其の拾参
村長に案内され中に入った一向は、荷解き等の雑用を世話役達に任せ大きな畳敷きの部屋へと入った。畳の上には座布団が敷かれ、一番の上座である床の間にはネネが座らされた。
「ヨシナリ。此方へ来い」
「?分かりました」
ネネに言われ床の間へと静々と近づくヨシナリ。何か内緒話でもあるのだろうか?と思いつつもドタバタ音と振動が起きないように気を使う。
ネネの横に着いたヨシナリはゆっくりとした動作で座る。目に見えて素早く動く事は身内であったとしても警戒されるべき動作であるし、何より優雅さがない。
音を立てずにゆっくりと見えるよう。しかし無駄は限りなく削り早く優雅に動く事。相手が違えばまた歩き方や所作を変える。それはヨシナリに剣道を教えてくれた恩人が稽古と共に教えてくれた動き方であった。音が鳴らないため現代日本でやれば「お前は忍者か!」と揶揄われるのがオチである。
ヨシナリの動作に周りからは「ほぅ…」とある者は関心するような、ある者は見惚れたかのような息を漏らす。
「吉田様。どうなさいましたか?」
そう言って少し顔を近付ける。内緒話であれば相手方から口の横に手をそられるので、相手方の動作を見逃さない。
ネネに対して直角向きである体勢のヨシナリ。すると吉田様からの一言。
「よし。お主はそこで良い」
「へ?」
「そのままで座るが良い」
「え?あ、はい」
ネネの向きに対して直角である為、大広間に座る家臣達と村長達に対して常に自身の横が見えている形となる。
ヨシナリは常にネネを見ている形だ。
「吉田様?このままでは皆様に失礼になってしまうのでは」
「構わん。ワシが許した」
「ええ……」
『じゃあ私はココー』
ヨシナリのさらに横に神が比喩でもなんでもなく、音もなく座っていた。床の間に3人は限りなく狭い。というか神もヨシナリの方を向く様に座っているので余計にカオスである。
※イメージ
│床の間│
│↓←←│
「……まぁ、良し。さて村長、獣の被害とその獣について教えてもらおう」
「ま、まぁ吉田様。プフッ……食事をお待ち致しますので宴会の席にてご説明させて頂きます」
あまりに自由すぎる。最初ヨシナリが横に座った時は、その優雅さと羨ましさで怒りを覚えていたが、今となってはその奇妙さに笑うのを堪えてしまっている始末だ。

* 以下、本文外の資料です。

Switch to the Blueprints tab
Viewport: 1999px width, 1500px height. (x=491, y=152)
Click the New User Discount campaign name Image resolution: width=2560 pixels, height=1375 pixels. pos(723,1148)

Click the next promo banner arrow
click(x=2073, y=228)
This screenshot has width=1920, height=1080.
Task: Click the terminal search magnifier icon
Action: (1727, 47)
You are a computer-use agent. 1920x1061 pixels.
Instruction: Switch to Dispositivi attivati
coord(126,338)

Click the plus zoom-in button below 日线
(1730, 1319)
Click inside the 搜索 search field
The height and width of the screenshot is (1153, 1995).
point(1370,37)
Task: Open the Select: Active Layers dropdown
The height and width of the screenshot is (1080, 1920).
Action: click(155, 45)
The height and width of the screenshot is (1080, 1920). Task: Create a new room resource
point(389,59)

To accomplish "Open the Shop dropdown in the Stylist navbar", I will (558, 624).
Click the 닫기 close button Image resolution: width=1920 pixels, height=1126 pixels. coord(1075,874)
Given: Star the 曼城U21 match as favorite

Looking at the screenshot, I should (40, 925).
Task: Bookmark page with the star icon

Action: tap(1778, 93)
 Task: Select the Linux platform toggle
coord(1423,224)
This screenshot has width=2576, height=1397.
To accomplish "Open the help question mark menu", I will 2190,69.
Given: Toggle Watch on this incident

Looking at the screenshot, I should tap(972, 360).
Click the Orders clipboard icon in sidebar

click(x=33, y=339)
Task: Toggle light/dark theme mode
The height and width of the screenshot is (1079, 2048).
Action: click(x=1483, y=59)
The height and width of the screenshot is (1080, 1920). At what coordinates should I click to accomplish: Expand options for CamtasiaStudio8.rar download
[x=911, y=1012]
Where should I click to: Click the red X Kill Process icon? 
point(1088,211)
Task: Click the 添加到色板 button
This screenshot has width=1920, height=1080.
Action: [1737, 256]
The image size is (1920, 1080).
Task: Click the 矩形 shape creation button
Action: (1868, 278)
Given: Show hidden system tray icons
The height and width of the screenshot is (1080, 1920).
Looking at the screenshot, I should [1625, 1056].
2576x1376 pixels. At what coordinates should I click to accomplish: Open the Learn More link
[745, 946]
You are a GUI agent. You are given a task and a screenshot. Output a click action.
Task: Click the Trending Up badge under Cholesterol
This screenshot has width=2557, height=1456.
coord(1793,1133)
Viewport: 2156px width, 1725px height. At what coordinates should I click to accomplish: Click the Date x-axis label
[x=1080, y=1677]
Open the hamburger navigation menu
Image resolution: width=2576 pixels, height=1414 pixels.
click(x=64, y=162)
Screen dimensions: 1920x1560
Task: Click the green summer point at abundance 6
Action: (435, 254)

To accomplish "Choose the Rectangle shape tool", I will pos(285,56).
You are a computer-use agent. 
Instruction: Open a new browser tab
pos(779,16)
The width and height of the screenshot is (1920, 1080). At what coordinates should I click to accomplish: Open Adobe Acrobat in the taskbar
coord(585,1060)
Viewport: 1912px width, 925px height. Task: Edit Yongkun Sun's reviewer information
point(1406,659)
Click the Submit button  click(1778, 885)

村長がパンパンと手を叩くと料理と酒が配られていく。ヨシナリと神の所に配膳にきた者は戸惑うばかりだったが、ネネの「構わん置いてゆけ」の一言にアタフタしながらも配膳を済ませて下がった。
「それでは僭越ながら。我らが村で取れた野菜と野肉になりますが、味は抜群でございます。皆様方存分にお楽しみ下さい。乾杯!」
ネネを含めた皆が乾杯の音頭に合わせ、お猪口を掲げた後グイッと飲み干す。ヨシナリとてそれは例外ではない。
「村長。なかなかに旨い酒ではないか」
「お褒めの言葉有り難く。この村で作成している吟醸となります」
「の割にはワシの所に持って来んがの」
「やっと満足できる品質になったのです。獣騒動さえなければ今頃献上させて頂いていたかと」
「口がよくまわるのぅ。そういう事にしておいてやるかな」
「母の代から改良を重ねておりましてな。獣も酒は飲まないゆえ蔵に在庫はまだまだあります。存分にお楽しみ下さい」
「ハッ!飲み干してくれる。ヨシナリ、ワシとお主で蔵を空けるぞ」
「吉田様。飲み過ぎは毒となりますよ」
「おい、ワシより酒が強いヨシナリが弱気ではないか!」
ワッハッハと笑うネネ家臣達一同。村長一団は怪訝な顔を向けているが、余計な事は口に出さない。
『そこのボクぅ。そう君キミ。お酒無くなっちゃったから持ってきてくれないかなぁ』
皆がそちらをバッと見やる。
見れば酒が二合入る徳利を傾けて残りの酒を口に収める神の姿があった。宴会が始まって二分と経っていない。早すぎる。
皆に見られて、ん?何なに?みたいな視線を周りに飛ばす神様。感想を求められていると勘違いしたのか口を開く。
『美味しいお酒だね!天界に持って帰りたいくらいだよ!』
それを聞いた村長一団の狐につままれたような顔。安定しない情緒のまま「あ、ありがとうございます」と口に出すのがやっとのようだった。